The courthouse replica was destroyed but firefighters were able to save the schoolhouse.

A US Forest Service fire station is situated along Caliente-Bodfish Road at .

The US Geological Survey plots several mines nearby. Names of local mines include:
- Southern Cross Mine
- Friday Mine
- Uncle Sam Mine
- McKeadney Mine

==Districts, zones, boundaries, and services==
The ZIP Code is 93518, and the community is inside area code 661. Havilah shares its postal ZIP Code with the nearby communities of Caliente and Loraine. The community is within the Kern County Air Pollution Control District.

The area is bordered to the east and west by Sequoia National Forest lands and is located at the junction of Havilah Canyon and Haight Canyon. Elevations at the floor of the canyon range from approximately 3050 ft AMSL to 3400 ft. Havilah Canyon runs roughly north–south and mountain peaks to the east and west are over 1000 ft higher than the roadway, which runs along the floor of Havilah Canyon. King Solomons Ridge lies to the east; Hobo Ridge lies to the west. Snow may be present during winter months.
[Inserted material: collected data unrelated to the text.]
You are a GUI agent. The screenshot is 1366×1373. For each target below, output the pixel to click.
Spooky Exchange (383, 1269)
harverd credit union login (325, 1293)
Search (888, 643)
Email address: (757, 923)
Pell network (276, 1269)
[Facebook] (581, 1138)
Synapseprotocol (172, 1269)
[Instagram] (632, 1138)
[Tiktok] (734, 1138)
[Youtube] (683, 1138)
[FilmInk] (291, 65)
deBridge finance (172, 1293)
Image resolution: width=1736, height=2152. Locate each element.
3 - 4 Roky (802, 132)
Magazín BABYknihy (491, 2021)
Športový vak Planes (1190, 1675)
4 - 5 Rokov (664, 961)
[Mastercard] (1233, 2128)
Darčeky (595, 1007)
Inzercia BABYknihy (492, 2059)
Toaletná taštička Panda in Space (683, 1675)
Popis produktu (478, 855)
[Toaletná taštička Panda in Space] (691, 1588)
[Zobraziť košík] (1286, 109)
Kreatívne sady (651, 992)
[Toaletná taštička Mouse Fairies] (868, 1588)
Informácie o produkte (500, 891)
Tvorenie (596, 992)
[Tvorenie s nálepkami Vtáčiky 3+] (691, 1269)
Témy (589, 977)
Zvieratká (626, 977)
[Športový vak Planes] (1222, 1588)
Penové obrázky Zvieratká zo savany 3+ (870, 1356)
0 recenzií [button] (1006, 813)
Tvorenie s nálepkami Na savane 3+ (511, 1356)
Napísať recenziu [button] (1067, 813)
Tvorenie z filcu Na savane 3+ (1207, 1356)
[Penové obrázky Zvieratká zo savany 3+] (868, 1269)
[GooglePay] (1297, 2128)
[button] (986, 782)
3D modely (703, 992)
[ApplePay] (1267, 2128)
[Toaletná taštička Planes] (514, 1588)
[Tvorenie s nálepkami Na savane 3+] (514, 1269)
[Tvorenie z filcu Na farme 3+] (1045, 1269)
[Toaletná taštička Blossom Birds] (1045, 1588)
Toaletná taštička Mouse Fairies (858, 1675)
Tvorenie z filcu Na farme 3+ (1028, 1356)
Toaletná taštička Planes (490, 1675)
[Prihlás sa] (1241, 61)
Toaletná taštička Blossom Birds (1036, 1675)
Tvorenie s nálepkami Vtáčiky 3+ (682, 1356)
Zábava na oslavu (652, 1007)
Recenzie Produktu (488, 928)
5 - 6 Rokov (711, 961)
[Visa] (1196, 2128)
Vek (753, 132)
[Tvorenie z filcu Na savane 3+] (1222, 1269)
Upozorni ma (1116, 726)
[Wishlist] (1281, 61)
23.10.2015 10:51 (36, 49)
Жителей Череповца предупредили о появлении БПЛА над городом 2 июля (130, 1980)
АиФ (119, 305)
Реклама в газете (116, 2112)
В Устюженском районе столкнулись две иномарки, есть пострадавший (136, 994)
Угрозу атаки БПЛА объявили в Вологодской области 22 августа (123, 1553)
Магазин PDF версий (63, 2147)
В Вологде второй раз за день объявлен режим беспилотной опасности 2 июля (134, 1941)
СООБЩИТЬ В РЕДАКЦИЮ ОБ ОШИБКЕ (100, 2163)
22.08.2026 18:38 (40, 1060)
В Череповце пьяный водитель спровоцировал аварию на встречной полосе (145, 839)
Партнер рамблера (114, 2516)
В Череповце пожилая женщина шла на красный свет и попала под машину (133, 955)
The community falls within the Battalion 7 area of the Kern County Fire Department. It is listed by the California Fire Alliance as being at high risk to wildfire.

Commercial electric power is supplied by Southern California Edison.

==California Historical Landmark==
The California Historical Landmark reads:
NO. 100 HAVILAH - Gold deposits at Havilah were discovered in 1864. Havilah was the county seat between 1866, when Kern County was organized, and 1872, when the government was moved to Bakersfield. Havilah was an active mining center for more than 20 years, and there are still some operating mines in this vicinity.

A state plaque is located at 10 Miller St. in Bodfish, California. A private plaque is at 6789 Caliente-Bodfish Rd., Havilah, California.